[Stored data]
◆ ◆ ◆ ◆ ◆

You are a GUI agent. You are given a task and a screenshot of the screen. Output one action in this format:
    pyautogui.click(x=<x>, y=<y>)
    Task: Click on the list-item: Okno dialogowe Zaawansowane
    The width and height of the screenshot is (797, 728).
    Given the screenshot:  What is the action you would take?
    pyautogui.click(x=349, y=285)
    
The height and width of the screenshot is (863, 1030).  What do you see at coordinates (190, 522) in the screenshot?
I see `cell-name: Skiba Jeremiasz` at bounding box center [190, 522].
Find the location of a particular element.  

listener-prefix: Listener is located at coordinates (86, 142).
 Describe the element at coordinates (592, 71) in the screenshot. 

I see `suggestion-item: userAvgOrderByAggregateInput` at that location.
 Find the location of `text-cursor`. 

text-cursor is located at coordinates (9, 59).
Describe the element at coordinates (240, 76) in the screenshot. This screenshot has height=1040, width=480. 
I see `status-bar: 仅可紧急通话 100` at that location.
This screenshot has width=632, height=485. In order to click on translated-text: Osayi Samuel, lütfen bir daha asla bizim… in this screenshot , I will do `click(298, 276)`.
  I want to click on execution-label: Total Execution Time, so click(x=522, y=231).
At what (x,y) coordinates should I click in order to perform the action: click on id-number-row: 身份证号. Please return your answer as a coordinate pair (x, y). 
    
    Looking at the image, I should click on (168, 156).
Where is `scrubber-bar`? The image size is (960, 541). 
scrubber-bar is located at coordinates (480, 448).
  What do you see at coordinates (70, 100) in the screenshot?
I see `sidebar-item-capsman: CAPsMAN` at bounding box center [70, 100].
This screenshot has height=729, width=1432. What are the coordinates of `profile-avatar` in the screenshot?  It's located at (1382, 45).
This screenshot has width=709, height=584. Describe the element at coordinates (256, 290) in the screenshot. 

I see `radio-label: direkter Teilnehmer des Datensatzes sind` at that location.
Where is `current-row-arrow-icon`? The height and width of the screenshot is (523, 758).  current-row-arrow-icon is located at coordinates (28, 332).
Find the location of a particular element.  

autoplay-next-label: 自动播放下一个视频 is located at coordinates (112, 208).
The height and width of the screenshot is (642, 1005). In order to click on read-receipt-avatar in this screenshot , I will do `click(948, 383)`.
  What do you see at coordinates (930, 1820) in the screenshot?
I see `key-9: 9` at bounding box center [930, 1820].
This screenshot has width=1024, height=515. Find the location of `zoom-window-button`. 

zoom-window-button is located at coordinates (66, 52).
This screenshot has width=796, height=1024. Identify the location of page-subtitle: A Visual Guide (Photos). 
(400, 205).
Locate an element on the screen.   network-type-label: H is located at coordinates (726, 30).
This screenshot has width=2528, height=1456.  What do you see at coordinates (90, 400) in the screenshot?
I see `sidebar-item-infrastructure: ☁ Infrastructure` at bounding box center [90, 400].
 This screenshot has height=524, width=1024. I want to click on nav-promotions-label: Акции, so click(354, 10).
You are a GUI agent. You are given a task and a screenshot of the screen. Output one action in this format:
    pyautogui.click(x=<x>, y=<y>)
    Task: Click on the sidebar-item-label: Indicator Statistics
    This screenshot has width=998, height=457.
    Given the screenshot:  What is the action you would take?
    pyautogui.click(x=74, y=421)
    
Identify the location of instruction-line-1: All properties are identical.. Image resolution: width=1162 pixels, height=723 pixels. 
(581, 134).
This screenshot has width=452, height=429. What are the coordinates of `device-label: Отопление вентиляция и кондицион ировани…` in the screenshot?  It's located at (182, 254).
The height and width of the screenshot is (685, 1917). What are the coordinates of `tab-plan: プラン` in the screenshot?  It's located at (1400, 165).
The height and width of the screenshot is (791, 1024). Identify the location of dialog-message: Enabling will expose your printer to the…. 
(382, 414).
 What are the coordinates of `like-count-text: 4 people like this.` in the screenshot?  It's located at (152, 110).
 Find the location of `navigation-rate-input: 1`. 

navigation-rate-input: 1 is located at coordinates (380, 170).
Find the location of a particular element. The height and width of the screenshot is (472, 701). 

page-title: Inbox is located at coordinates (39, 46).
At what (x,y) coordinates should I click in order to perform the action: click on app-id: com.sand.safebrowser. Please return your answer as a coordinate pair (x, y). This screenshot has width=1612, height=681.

◆ ◆ ◆ ◆ ◆

Your goal:
Rewrite all of the data above, changing each occurrence of "Find the location of" to "Locate" and leaving everything else as it is.

Answer:
You are a GUI agent. You are given a task and a screenshot of the screen. Output one action in this format:
    pyautogui.click(x=<x>, y=<y>)
    Task: Click on the list-item: Okno dialogowe Zaawansowane
    The width and height of the screenshot is (797, 728).
    Given the screenshot:  What is the action you would take?
    pyautogui.click(x=349, y=285)
    
The height and width of the screenshot is (863, 1030).  What do you see at coordinates (190, 522) in the screenshot?
I see `cell-name: Skiba Jeremiasz` at bounding box center [190, 522].
Locate a particular element.  

listener-prefix: Listener is located at coordinates (86, 142).
 Describe the element at coordinates (592, 71) in the screenshot. 

I see `suggestion-item: userAvgOrderByAggregateInput` at that location.
 Locate `text-cursor`. 

text-cursor is located at coordinates (9, 59).
Describe the element at coordinates (240, 76) in the screenshot. This screenshot has height=1040, width=480. 
I see `status-bar: 仅可紧急通话 100` at that location.
This screenshot has width=632, height=485. In order to click on translated-text: Osayi Samuel, lütfen bir daha asla bizim… in this screenshot , I will do `click(298, 276)`.
  I want to click on execution-label: Total Execution Time, so click(x=522, y=231).
At what (x,y) coordinates should I click in order to perform the action: click on id-number-row: 身份证号. Please return your answer as a coordinate pair (x, y). 
    
    Looking at the image, I should click on (168, 156).
Where is `scrubber-bar`? The image size is (960, 541). 
scrubber-bar is located at coordinates (480, 448).
  What do you see at coordinates (70, 100) in the screenshot?
I see `sidebar-item-capsman: CAPsMAN` at bounding box center [70, 100].
This screenshot has height=729, width=1432. What are the coordinates of `profile-avatar` in the screenshot?  It's located at (1382, 45).
This screenshot has width=709, height=584. Describe the element at coordinates (256, 290) in the screenshot. 

I see `radio-label: direkter Teilnehmer des Datensatzes sind` at that location.
Where is `current-row-arrow-icon`? The height and width of the screenshot is (523, 758).  current-row-arrow-icon is located at coordinates (28, 332).
Locate a particular element.  

autoplay-next-label: 自动播放下一个视频 is located at coordinates (112, 208).
The height and width of the screenshot is (642, 1005). In order to click on read-receipt-avatar in this screenshot , I will do `click(948, 383)`.
  What do you see at coordinates (930, 1820) in the screenshot?
I see `key-9: 9` at bounding box center [930, 1820].
This screenshot has width=1024, height=515. Locate `zoom-window-button`. 

zoom-window-button is located at coordinates (66, 52).
This screenshot has width=796, height=1024. Identify the location of page-subtitle: A Visual Guide (Photos). 
(400, 205).
Locate an element on the screen.   network-type-label: H is located at coordinates (726, 30).
This screenshot has width=2528, height=1456.  What do you see at coordinates (90, 400) in the screenshot?
I see `sidebar-item-infrastructure: ☁ Infrastructure` at bounding box center [90, 400].
 This screenshot has height=524, width=1024. I want to click on nav-promotions-label: Акции, so click(354, 10).
You are a GUI agent. You are given a task and a screenshot of the screen. Output one action in this format:
    pyautogui.click(x=<x>, y=<y>)
    Task: Click on the sidebar-item-label: Indicator Statistics
    This screenshot has width=998, height=457.
    Given the screenshot:  What is the action you would take?
    pyautogui.click(x=74, y=421)
    
Identify the location of instruction-line-1: All properties are identical.. Image resolution: width=1162 pixels, height=723 pixels. 
(581, 134).
This screenshot has width=452, height=429. What are the coordinates of `device-label: Отопление вентиляция и кондицион ировани…` in the screenshot?  It's located at (182, 254).
The height and width of the screenshot is (685, 1917). What are the coordinates of `tab-plan: プラン` in the screenshot?  It's located at (1400, 165).
The height and width of the screenshot is (791, 1024). Identify the location of dialog-message: Enabling will expose your printer to the…. 
(382, 414).
 What are the coordinates of `like-count-text: 4 people like this.` in the screenshot?  It's located at (152, 110).
 Locate `navigation-rate-input: 1`. 

navigation-rate-input: 1 is located at coordinates (380, 170).
Locate a particular element. The height and width of the screenshot is (472, 701). 

page-title: Inbox is located at coordinates (39, 46).
At what (x,y) coordinates should I click in order to perform the action: click on app-id: com.sand.safebrowser. Please return your answer as a coordinate pair (x, y). This screenshot has width=1612, height=681.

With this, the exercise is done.